The geometry of an argument is independent of its vocabulary.

This is what embedding models actually do. They don’t understand language. They detect the shape of how ideas relate to each other. A rotation optimization argument in SWTOR clusters with a rotation optimization argument in any game, in any domain, because the structure — “the naive approach fails because of this timing constraint, the correct approach accounts for it” — maps to the same region of vector space.
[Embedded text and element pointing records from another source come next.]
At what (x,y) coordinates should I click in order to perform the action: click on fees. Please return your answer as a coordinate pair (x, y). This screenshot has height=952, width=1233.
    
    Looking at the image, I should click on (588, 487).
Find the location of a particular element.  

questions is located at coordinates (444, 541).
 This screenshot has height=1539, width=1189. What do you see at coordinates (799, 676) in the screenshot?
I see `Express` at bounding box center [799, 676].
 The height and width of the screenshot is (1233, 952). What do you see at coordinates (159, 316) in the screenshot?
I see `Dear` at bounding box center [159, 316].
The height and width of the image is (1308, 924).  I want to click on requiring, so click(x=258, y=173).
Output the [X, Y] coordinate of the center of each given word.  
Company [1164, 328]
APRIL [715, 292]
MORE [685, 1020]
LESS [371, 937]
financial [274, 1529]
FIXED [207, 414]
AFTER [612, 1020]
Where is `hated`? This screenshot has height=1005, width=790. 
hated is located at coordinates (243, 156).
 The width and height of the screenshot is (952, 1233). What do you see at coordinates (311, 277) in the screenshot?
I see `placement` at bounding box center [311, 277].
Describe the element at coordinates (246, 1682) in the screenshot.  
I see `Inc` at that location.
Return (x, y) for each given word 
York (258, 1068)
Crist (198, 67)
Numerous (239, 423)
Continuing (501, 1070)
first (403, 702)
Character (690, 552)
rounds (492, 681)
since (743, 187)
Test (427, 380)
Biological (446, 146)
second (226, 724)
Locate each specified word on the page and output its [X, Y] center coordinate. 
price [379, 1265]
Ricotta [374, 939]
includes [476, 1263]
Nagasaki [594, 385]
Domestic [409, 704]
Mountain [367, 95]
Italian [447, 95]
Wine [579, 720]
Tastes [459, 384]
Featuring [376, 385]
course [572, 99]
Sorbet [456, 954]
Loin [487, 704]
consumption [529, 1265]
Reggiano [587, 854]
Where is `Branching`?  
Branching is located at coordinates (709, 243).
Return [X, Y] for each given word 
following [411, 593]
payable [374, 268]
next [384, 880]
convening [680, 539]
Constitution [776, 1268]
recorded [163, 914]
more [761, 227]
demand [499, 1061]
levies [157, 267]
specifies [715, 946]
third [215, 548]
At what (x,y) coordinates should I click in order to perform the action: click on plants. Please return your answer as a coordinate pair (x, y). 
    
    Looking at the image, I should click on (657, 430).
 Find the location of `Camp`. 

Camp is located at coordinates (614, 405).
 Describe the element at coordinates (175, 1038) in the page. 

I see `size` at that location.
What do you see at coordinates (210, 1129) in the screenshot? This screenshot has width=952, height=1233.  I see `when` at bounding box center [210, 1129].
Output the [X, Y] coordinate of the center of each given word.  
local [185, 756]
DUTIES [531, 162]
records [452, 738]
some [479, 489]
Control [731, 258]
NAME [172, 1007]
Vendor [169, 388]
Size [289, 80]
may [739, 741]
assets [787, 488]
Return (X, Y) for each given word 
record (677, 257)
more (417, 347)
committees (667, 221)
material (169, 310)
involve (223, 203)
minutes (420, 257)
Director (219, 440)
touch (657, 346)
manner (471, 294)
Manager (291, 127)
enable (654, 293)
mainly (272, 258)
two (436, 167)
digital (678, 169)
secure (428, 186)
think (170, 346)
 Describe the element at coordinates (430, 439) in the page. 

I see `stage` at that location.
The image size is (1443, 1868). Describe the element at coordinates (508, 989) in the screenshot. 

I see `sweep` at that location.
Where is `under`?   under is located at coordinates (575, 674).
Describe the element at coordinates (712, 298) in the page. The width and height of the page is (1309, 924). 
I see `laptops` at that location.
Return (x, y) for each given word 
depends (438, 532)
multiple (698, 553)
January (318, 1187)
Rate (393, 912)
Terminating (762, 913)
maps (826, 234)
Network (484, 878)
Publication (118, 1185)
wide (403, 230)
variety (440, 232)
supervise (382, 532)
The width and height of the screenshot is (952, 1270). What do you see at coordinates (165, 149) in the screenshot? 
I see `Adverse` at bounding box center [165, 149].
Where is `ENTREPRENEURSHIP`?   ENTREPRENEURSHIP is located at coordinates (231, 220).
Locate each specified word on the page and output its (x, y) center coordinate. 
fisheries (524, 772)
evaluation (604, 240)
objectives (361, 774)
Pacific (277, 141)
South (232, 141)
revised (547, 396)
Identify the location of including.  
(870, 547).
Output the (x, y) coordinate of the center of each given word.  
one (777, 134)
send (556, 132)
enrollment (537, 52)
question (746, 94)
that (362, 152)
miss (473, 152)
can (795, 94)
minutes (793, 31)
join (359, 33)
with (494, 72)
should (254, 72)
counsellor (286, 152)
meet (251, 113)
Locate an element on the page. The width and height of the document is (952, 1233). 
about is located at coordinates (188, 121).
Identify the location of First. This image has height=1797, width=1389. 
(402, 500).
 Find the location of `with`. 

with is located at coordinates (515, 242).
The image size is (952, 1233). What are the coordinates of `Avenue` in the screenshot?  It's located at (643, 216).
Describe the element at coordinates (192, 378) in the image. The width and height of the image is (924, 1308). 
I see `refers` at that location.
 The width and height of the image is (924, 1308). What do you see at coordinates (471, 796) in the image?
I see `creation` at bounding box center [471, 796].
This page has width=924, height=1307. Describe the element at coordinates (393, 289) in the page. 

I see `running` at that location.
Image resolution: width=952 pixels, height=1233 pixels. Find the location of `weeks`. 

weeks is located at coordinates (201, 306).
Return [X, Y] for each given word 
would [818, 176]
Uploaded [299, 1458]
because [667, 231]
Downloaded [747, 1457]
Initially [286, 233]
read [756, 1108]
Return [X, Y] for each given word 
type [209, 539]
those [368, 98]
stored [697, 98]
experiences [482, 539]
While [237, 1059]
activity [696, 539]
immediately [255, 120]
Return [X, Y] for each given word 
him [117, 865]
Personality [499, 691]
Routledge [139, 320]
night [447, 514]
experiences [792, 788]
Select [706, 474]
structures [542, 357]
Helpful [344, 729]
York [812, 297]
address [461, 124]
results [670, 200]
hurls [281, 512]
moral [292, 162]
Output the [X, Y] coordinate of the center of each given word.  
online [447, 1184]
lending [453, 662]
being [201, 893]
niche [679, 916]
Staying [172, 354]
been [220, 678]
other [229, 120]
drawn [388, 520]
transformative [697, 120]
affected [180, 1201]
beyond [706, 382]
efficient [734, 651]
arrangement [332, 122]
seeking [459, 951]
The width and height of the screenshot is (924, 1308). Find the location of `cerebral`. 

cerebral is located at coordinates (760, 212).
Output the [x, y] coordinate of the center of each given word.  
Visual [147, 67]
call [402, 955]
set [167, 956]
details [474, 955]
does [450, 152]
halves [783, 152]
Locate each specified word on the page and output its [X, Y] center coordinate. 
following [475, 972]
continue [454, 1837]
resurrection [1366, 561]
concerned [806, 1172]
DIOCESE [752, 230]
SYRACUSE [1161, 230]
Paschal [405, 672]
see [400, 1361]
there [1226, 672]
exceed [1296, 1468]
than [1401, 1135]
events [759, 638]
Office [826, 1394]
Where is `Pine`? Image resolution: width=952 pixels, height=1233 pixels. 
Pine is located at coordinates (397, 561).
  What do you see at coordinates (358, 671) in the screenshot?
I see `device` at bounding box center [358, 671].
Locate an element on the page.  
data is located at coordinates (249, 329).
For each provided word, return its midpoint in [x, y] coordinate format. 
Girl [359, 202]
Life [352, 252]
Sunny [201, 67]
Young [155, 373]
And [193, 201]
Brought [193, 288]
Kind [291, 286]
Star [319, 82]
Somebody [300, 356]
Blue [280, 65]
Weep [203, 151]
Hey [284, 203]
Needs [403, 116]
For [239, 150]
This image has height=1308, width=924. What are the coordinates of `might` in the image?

The fourth cluster is pure noise. Discord emoji, custom emotes, reaction strings. The model put them together because they share the property of being non-semantic: they carry emotional weight but no propositional content. A laughing emoji means “I find this funny” but says nothing about what “this” is. In 384 dimensions, emoji cluster with emoji because they are equally far from everything else.

This matters because it means the corpus has a topology. Not a flat pile of text. A landscape with peaks (dense clusters of substantive discourse), valleys (sparse specialist channels), and a wide plain of social glue holding it all together. The analyze command shows you the peaks. The query command navigates the landscape by similarity. But neither shows you the shape of the whole thing.

What I want to build next is a command that shows the landscape. Not “here are 8 clusters” but “here is where the knowledge lives, here is where the questions are, here is where the community maintains itself.” A topographic map of discourse.

The Domesday commissioners surveyed land. I survey conversation. Both are trying to answer the same question: what is this territory worth? The answer depends on whether you’re counting acres or arguments.

In 384 dimensions, the geometry of an argument about fury marauder rotations is indistinguishable from the geometry of an argument about design token naming conventions. The vocabulary changes. The shape doesn’t. Communities argue the same way about everything, forever, and the math can see it even when we can’t.